Our lives begin to end the day we become silent about things that matter.
How do you explain the significance of this holiday to a 4 year old?
Maybe you don't need to.
Maybe she just needs to witness her mama sitting in the car in the parking lot at the grocery store, crying her eyes out to the tune of,
I have a dream
that my four little children will one day live in a nation
where they will not be judged by the color of their skin,
but by the content of their character.
Maybe it's enough. Dear God, please let it be enough. Let this man's life stand as a witness not just to racial prejudice, but also to moral and economic injustice. Let my kids see the better world they live in, instead of the worse one.
Darkness cannot drive out darkness; only light can do that. Hate cannot drive out hate; only love can do that.
Then I remembered standing in my kitchen, the night Barack Obama was named the next president of the United States and I turned to my husband and said, "this is an amazing moment in history, and here we are standing in the middle of it."

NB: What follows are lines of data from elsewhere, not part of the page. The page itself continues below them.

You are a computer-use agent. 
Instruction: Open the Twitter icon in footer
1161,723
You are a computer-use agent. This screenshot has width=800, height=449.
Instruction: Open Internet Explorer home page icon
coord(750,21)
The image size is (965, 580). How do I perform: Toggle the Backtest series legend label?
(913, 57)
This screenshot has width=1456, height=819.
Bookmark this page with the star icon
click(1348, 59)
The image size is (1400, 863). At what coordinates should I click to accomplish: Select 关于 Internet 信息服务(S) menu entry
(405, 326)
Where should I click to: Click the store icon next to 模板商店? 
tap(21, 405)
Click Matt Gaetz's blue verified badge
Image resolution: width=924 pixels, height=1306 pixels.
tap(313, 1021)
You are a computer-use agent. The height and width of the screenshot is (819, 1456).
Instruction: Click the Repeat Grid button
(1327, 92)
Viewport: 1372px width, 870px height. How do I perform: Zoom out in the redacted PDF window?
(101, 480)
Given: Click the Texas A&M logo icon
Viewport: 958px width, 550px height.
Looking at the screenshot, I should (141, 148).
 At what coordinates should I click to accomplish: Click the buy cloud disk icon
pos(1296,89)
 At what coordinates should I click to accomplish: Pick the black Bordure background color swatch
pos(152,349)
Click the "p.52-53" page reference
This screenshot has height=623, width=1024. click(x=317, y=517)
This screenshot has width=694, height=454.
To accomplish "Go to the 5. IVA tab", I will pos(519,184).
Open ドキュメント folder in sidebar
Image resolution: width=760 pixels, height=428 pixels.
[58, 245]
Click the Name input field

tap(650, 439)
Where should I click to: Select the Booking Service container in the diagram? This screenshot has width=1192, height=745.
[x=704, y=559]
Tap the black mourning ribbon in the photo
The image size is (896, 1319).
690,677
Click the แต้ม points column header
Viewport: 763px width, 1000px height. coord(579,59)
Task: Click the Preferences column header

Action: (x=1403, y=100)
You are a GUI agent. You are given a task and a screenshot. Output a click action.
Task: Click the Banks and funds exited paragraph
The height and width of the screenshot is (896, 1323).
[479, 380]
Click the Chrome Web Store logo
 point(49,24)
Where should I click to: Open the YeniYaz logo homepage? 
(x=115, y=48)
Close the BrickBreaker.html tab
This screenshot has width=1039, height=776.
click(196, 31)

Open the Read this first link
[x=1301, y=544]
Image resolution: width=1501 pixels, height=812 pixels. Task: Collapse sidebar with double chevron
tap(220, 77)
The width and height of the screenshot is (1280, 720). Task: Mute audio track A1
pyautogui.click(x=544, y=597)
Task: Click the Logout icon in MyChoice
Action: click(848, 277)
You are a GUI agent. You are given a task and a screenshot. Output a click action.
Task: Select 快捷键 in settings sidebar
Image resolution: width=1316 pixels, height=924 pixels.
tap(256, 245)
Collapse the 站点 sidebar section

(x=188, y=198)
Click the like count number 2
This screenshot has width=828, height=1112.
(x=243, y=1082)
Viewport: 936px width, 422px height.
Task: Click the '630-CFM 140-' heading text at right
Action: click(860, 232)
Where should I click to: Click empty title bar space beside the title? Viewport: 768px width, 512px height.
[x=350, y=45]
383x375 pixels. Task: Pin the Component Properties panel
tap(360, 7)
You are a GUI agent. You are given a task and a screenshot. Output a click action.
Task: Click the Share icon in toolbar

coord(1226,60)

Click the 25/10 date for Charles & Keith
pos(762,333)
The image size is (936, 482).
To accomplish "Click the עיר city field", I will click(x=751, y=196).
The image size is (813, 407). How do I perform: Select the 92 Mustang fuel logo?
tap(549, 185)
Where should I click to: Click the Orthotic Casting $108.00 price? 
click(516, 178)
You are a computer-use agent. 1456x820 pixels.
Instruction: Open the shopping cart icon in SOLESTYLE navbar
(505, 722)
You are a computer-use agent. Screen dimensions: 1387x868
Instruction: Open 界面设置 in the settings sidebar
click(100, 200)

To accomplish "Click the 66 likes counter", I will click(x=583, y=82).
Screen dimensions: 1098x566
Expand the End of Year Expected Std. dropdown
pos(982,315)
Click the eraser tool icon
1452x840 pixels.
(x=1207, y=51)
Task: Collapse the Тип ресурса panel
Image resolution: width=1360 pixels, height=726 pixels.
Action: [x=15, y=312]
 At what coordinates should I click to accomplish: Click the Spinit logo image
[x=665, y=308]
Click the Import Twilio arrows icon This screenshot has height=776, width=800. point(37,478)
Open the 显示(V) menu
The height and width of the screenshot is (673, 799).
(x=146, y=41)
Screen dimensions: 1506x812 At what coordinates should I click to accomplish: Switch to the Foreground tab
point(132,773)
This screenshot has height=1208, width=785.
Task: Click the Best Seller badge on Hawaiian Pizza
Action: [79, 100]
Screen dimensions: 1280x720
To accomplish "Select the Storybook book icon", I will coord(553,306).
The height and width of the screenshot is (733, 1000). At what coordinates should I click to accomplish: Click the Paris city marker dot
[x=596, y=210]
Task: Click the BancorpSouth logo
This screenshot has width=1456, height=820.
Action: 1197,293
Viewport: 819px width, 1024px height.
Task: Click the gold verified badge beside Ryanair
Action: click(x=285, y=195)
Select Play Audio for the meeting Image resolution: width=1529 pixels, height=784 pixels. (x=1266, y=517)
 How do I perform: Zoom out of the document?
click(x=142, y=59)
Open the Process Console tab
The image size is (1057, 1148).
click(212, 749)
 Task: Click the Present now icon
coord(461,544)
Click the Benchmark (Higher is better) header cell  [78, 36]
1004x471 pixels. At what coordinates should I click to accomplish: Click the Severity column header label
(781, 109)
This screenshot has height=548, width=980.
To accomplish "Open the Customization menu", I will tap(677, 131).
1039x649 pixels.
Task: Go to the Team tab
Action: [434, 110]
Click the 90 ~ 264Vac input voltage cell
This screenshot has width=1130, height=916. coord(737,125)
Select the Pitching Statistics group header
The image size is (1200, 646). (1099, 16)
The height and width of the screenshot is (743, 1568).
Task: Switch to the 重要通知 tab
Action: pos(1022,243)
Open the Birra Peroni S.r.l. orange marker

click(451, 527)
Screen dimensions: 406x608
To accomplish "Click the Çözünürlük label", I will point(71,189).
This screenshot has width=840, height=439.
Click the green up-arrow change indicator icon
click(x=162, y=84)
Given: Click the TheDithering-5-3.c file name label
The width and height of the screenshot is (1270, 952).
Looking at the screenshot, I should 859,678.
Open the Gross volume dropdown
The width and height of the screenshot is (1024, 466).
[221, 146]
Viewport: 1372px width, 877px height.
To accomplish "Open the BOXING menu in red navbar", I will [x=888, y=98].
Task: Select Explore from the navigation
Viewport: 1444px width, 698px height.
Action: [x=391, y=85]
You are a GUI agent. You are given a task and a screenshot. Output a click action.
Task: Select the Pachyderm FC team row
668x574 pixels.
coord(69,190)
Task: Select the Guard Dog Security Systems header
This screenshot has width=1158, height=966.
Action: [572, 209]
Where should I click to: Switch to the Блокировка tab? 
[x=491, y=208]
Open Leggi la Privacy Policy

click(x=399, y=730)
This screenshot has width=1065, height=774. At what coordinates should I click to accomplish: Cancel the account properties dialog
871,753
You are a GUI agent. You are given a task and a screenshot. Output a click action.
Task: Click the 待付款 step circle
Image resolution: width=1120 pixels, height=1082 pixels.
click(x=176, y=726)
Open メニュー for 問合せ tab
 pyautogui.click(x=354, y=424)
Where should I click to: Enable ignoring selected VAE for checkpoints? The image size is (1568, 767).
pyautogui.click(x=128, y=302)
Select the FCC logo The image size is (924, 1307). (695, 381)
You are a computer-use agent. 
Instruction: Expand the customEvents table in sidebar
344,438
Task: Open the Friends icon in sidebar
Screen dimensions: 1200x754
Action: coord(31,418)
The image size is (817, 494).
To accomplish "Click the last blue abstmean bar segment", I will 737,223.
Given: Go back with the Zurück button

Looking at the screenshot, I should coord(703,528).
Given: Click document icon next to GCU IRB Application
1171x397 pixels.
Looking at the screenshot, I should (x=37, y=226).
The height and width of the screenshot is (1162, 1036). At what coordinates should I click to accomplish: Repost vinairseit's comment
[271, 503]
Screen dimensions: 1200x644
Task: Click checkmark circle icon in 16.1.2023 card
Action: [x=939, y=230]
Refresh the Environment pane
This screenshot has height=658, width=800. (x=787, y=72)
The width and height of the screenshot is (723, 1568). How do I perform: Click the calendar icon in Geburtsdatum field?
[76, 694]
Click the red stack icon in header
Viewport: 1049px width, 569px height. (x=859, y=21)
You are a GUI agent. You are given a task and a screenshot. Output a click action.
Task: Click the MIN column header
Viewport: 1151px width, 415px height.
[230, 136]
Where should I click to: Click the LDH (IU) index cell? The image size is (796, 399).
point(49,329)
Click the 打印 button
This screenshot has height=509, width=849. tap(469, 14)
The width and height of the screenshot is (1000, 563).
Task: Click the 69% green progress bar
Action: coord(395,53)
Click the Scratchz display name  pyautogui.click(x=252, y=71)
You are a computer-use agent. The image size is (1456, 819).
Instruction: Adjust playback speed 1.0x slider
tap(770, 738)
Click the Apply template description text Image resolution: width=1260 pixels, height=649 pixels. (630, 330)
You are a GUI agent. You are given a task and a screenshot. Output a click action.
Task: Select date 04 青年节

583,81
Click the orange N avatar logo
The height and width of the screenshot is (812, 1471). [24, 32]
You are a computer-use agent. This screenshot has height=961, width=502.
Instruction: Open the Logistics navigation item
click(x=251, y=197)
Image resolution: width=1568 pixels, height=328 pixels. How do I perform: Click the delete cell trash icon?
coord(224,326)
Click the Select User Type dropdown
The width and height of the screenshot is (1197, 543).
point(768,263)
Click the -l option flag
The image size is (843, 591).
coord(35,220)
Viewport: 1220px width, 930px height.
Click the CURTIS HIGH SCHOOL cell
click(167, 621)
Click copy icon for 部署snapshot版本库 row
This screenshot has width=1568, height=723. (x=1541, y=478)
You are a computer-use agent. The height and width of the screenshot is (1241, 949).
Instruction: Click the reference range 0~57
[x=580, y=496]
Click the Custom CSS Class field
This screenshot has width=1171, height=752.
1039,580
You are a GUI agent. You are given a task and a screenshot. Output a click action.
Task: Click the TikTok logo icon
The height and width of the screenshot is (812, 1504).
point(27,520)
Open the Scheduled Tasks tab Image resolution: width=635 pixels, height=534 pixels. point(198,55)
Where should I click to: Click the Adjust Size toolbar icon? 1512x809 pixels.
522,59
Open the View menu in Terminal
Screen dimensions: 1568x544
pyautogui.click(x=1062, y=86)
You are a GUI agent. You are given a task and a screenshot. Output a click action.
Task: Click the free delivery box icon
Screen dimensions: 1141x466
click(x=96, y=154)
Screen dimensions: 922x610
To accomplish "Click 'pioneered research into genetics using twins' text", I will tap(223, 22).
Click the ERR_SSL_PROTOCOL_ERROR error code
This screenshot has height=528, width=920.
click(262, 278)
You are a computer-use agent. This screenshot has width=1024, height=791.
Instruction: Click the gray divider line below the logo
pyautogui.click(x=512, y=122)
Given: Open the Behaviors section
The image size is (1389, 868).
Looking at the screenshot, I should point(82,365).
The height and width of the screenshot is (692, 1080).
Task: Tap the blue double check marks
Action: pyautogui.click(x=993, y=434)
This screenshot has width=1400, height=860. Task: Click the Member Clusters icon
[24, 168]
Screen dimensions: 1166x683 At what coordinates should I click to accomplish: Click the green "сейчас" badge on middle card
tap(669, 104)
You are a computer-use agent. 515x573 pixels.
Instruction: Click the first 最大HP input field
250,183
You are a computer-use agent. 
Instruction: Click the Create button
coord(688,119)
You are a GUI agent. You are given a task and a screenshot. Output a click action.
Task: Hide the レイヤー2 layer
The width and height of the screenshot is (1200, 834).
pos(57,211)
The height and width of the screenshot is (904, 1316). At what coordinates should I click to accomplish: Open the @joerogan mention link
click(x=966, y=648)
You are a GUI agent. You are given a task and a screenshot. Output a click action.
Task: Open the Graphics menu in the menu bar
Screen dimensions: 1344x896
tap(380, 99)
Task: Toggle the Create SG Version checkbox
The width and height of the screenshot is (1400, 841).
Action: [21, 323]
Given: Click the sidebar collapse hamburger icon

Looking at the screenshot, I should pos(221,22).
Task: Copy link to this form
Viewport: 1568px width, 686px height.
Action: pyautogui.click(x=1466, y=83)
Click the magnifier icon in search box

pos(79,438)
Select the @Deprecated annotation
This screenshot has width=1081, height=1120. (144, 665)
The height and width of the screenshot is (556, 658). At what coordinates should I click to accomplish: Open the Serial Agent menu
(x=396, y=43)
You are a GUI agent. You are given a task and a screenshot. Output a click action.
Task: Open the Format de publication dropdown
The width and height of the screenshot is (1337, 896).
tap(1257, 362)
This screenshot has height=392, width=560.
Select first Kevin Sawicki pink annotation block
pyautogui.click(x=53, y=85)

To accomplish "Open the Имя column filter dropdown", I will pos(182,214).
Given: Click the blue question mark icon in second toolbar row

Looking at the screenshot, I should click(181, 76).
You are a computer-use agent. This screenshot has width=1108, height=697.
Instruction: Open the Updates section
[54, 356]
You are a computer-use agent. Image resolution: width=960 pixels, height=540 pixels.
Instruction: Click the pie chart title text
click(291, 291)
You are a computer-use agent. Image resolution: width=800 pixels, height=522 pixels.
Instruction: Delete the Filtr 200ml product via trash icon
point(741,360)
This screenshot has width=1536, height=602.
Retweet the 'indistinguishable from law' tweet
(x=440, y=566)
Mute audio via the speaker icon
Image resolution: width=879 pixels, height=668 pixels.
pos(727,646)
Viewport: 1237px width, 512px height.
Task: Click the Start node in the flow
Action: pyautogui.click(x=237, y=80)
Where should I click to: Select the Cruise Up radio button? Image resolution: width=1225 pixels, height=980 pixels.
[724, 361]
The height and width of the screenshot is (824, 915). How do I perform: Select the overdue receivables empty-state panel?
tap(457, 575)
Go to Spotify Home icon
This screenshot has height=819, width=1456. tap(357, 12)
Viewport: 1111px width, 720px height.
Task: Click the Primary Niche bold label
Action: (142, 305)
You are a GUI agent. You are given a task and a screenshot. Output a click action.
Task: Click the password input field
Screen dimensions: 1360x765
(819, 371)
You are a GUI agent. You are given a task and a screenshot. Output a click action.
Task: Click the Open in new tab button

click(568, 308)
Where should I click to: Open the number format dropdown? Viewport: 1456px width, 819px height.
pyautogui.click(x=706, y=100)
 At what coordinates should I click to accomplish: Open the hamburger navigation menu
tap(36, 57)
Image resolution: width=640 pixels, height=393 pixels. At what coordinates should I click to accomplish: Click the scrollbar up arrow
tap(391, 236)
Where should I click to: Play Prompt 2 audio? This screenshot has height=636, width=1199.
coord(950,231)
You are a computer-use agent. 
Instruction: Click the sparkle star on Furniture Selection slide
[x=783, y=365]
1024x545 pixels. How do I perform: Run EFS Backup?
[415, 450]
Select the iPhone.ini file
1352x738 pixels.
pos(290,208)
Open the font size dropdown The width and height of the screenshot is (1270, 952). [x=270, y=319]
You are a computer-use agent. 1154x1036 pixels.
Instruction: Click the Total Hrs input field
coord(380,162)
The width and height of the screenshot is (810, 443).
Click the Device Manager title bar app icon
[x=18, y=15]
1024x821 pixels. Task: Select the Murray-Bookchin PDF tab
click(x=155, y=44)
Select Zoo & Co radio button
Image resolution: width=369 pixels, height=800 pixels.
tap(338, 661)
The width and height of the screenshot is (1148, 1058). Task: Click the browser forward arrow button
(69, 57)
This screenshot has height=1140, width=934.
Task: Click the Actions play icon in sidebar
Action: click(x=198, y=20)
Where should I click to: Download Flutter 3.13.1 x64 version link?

Take the first step in faith. You don't have to see the whole staircase, just take the first step.
I remember a class full of Navajo kids. We sang Jesus Loves me in Navajo. I still remember the syllables, carefully burned into my memory. But mostly I remember wishing that I could live in the dorms like the other kids.
We must learn to live together as brothers or perish together as fools.Fast forward to that parking lot, again, today. I found myself doing the cliche...
"Martin was kind of like Jesus, honey. He didn't get to come back to life, but his story will never end."
My husband finally turned off the radio and we went in to buy our new running shoes and bananas and whatever other inconsequential stuff was on our list today.
But I hope my girl will remember. Today is about a dream. What's your dream?
I have decided to stick with love. Hate is too great a burden to bear.